Macro market conditions are amplifying pressure. While XRP-USD trades around $1.36-$1.40, Bitcoin has dropped about 2.5% in the same session, pulling the total crypto market capitalization down approximately 2.5% to near $2.34 trillion. A widely watched Fear & Greed index sits around 10, labeling the backdrop as “Extreme Fear.” In such an environment, buying interest is constrained, and market participants prioritize risk reduction. For XRP-USD, this translates into weak follow-through on rallies, faster reaction to negative headlines than to positive ones, and a strong dependency on BTC direction. As long as Bitcoin is consolidating or drifting lower, upside attempts in altcoins, including XRP, tend to fade quickly. Relative strength in XRP versus BTC and potential declines in Bitcoin dominance are being monitored as secondary signals, but neither has decisively shifted the balance yet.

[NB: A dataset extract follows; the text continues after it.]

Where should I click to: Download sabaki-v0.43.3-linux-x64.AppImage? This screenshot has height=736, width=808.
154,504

The current map of key price zones is clear. Around $1.53, the last failed rebound defines the immediate ceiling; a sustained move above would signal that buyers are finally absorbing supply and could justify targeting $1.60-$1.65 and then $1.80. The $1.45-$1.50 band is the near-term resistance corridor that needs to be reclaimed on a closing basis to confirm a structural shift away from pure defense. The $1.38-$1.40 pivot is the active battleground; price is oscillating around it with fragile momentum. The $1.30-$1.32 short-term floor separates a contained range from a deeper extension lower. The $1.16 region marks the upper Gaussian band on the monthly chart and functions as a likely magnet if the current consolidation resolves to the downside. The $1.00 level remains the key psychological and technical floor; losing it decisively would likely trigger a fast move into $0.80-$0.70, where the Gaussian mid-band and the old 2023-2024 resistance shelf overlap. Above current levels, the $2.25-$2.30 zone remains the dominant medium-term supply cluster where all recent counter-trend rallies have failed.

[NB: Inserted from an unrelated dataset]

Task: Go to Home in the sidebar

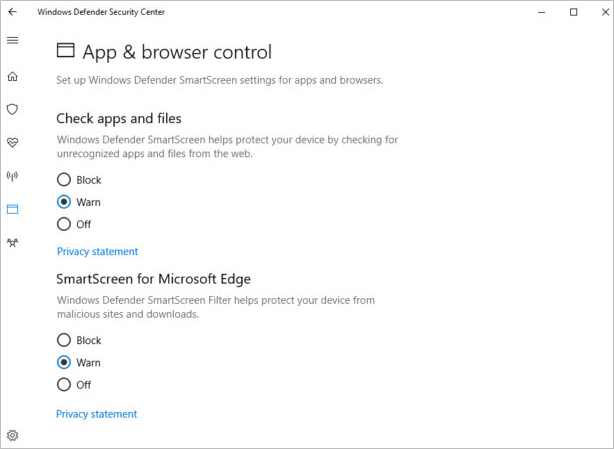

The combined picture is a clash between weak chart structure and strengthening institutional demand. On the negative side, XRP-USD trades below the 200-day and 200-week moving averages, shows a long sequence of lower highs and lower lows since mid-2025, and continues to post heavier volume on sell-offs than on rallies. Long-term Gaussian patterns suggest that the corrective phase is not guaranteed to be complete until the $1.16 region is revisited, with a non-trivial probability of an extension toward $0.70. On the constructive side, spot XRP ETFs have accumulated about $1.23 billion in net inflows, total AUM sits near $1.01 billion, a major bank has disclosed roughly $153 million in XRP ETF exposure, whale flows and address activity are elevated rather than collapsing, and sentiment is already deep in Extreme Fear territory where asymmetrical entries often originate. That mix implies technical risk remains significant, but the underlying sponsorship is stronger than in prior cycles, altering the probability distribution of extreme downside.

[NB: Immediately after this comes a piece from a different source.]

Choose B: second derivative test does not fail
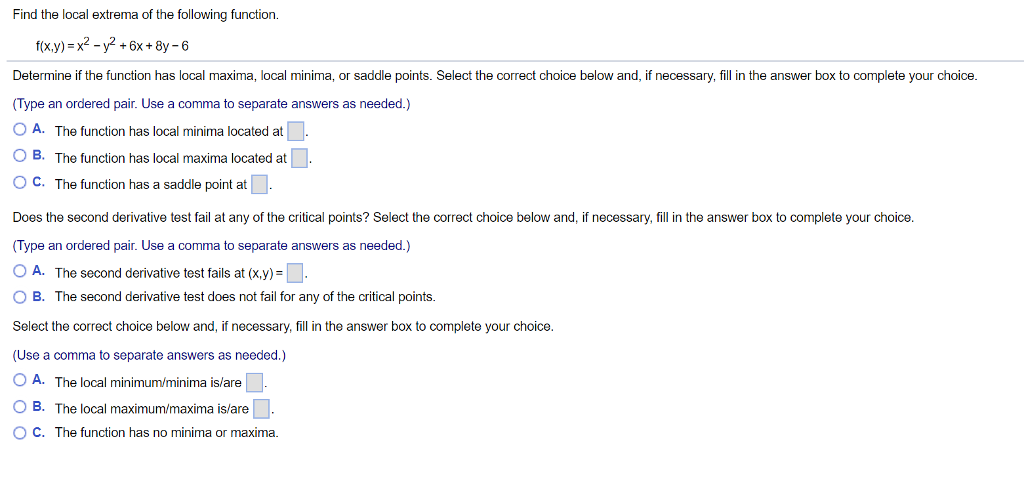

As long as XRP-USD trades below $1.50 and remains capped under the 200-day moving average around $1.83, the near-term bias stays bearish to neutral, with downside risk towards $1.16, $1.00, and possibly $0.70 if $1.30-$1.32 gives way. At the same time, a 63-70% drawdown from the highs, persistent institutional inflows into spot ETFs, the disclosed $153 million ETF allocation from a major bank, four-month highs in large transfers, and a six-month peak in active addresses all argue that a medium-term base is forming, even if the final low may not be printed yet. The $1.00-$1.30 band offers materially better risk-reward than the $3.10-$3.30 region where late entrants bought, particularly for those who can tolerate potential spikes into the $0.70 accumulation area. On that basis, the structured view for XRP-USD is a high-risk cyclical Buy, with a short-term tape that is still fragile, but a medium-term outlook that becomes cautiously bullish once $1.00 holds on further tests or the $0.70 confluence zone is approached.